Task description
Output the material below as a Markdown table with the columns Row and Line, one row per line and blank lines omitted. Leave the pictures out of the answer.

(Recorded data)
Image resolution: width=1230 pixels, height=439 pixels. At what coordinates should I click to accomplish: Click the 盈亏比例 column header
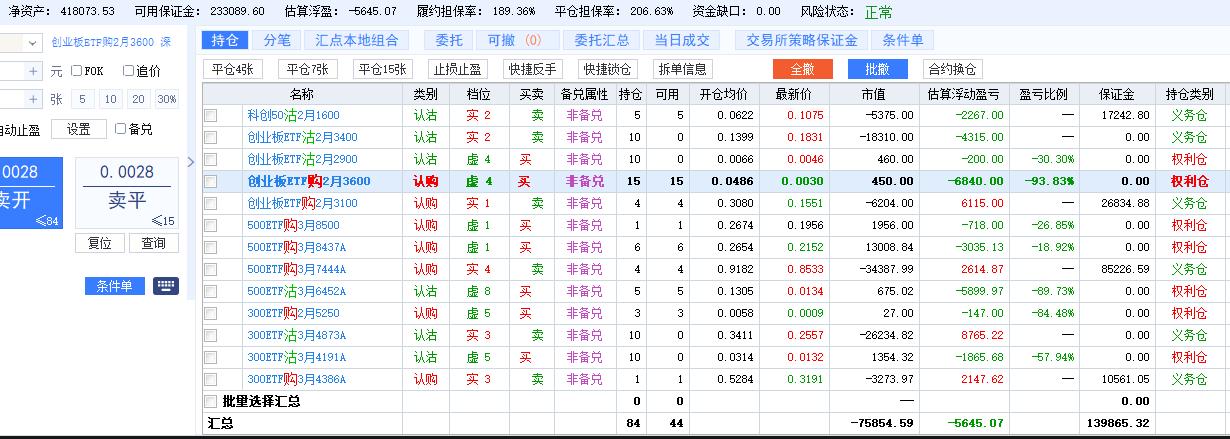[1043, 94]
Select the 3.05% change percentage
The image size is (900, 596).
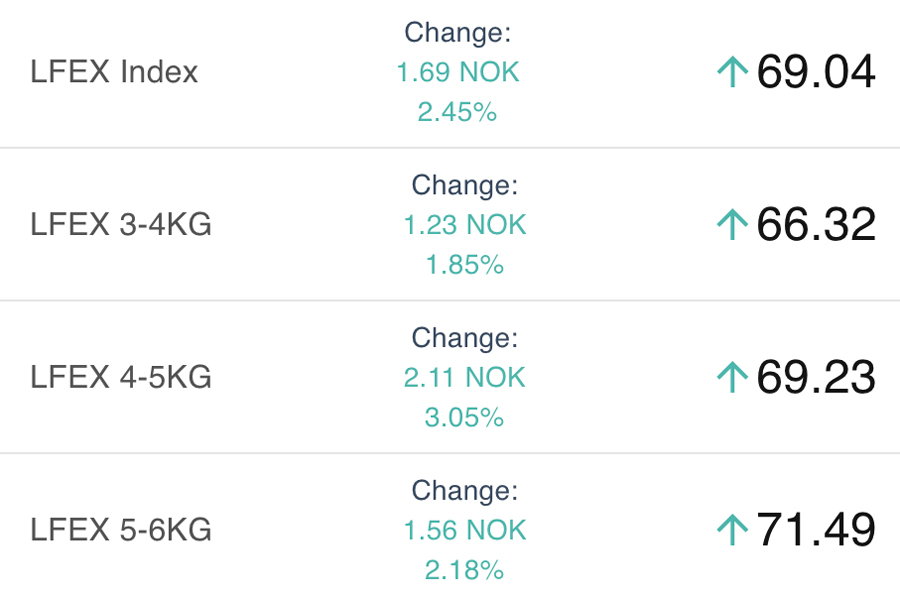tap(464, 417)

Output of the task
| Row | Line |
|---|---|
| 1 | Image resolution: width=1230 pixels, height=439 pixels. At what coordinates should I click to accomplish: Click the 盈亏比例 column header |
| 2 | [1043, 94] |
| 3 | Select the 3.05% change percentage |
| 4 | The image size is (900, 596). |
| 5 | tap(464, 417) |